Foto: Marcelo Camargo/Agência Brasil

O ministro de Minas e Energia, almirante Bento Albuquerque, disse que o calendário dos futuros leilões de petróleo não sofrerá alterações. “Quem define o calendário é o Conselho Nacional de Política Energética (CNPE), que eu presido. O calendário está mantido. Vamos anunciar em dezembro os leilões dos próximos três anos”, declarou, acrescentando que o governo pretende estudar meios de tornar os leilões mais atrativos.

O ministro da Economia, Paulo Guedes, defendeu, após a 6ª Rodada, que se discutam mudanças no regime de exploração de petróleo. Nos dois leilões da semana passada não houve concorrência e, das nove áreas ofertadas, apenas três foram vendidas. “Será que a concessão, que é usada no mundo inteiro, não seria melhor que a partilha?”, questionou.Concebido na era PT, o regime de partilha exige que a empresa vencedora vire sócia do governo na exploração e priorize a Petrobras. Para Guedes, esse modelo é uma herança institucional ruim.

No regime de concessão, o risco de investir e encontrar ou não petróleo ou gás é da concessionária, que paga bônus de assinatura e, na fase de produção, royalties.
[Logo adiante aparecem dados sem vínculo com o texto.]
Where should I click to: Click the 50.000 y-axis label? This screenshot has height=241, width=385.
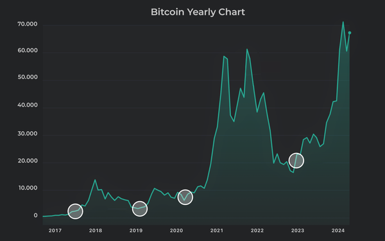[28, 77]
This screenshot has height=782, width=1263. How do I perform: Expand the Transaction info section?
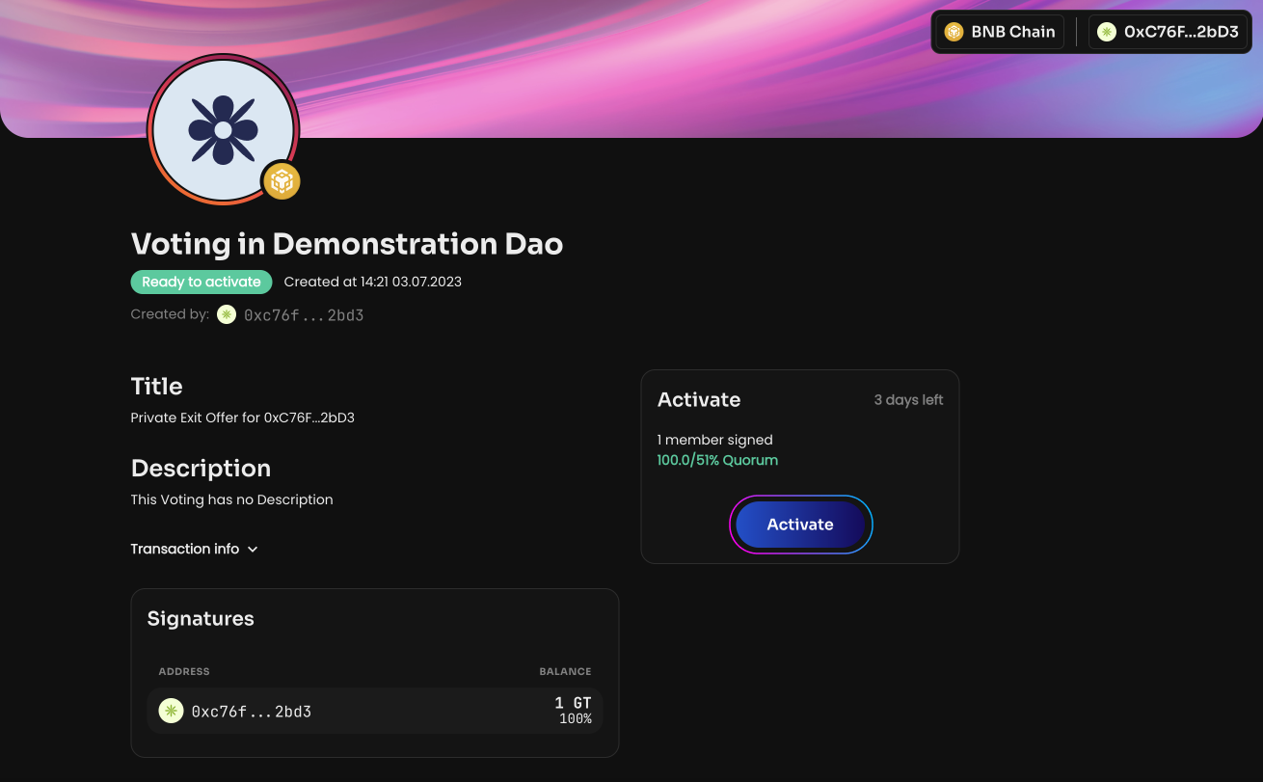(x=195, y=549)
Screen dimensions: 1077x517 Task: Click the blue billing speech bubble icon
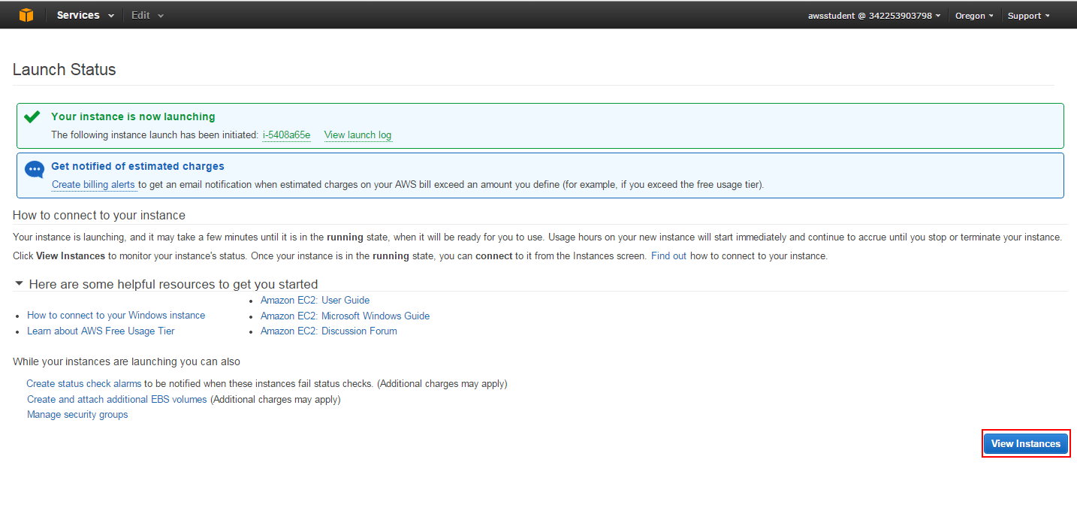(35, 170)
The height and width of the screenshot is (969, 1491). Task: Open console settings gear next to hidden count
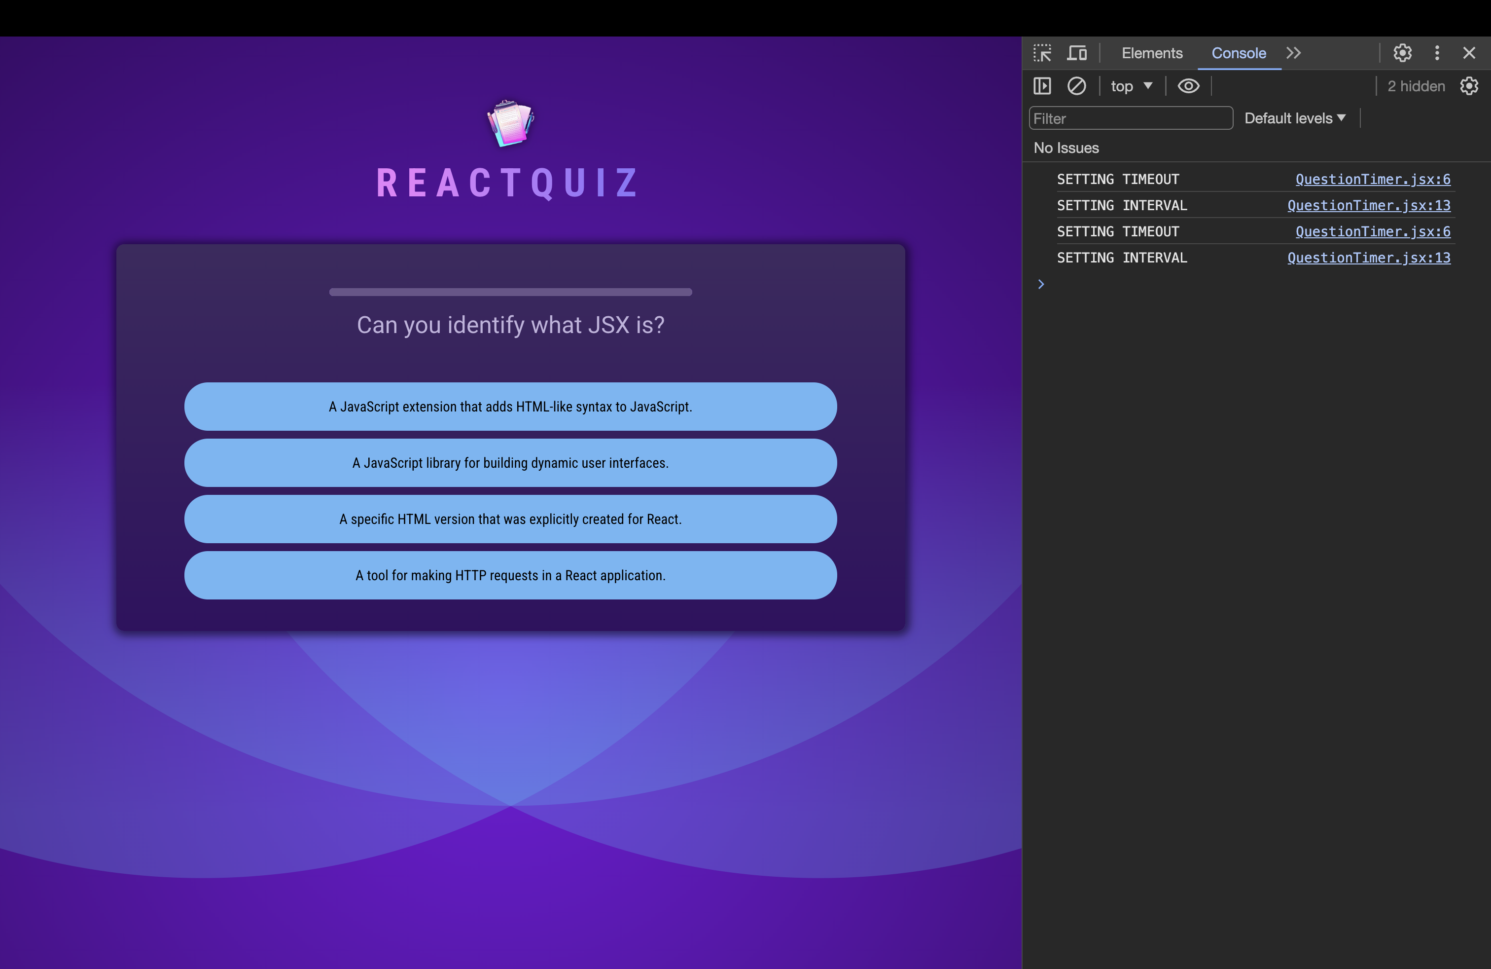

Na avaliação do ministro da Economia, o processo para que empresas possam explorar o petróleo no país é complicado, o que desestimula investimentos no setor.

“Tivemos uma dificuldade enorme para realizar o leilão [da cessão onerosa] para, no final, vendermos de nós para nós mesmos”, resumiu, referindo-se à vitória da Petrobras. Ainda assim, o ministro considerou o resultado extraordinário e afirmou que a Petrobras terá um “futuro brilhante”, pois está focada na exploração do petróleo.

O governo avalia acabar com o direito de preferência dado à Petrobras na área do pré-sal.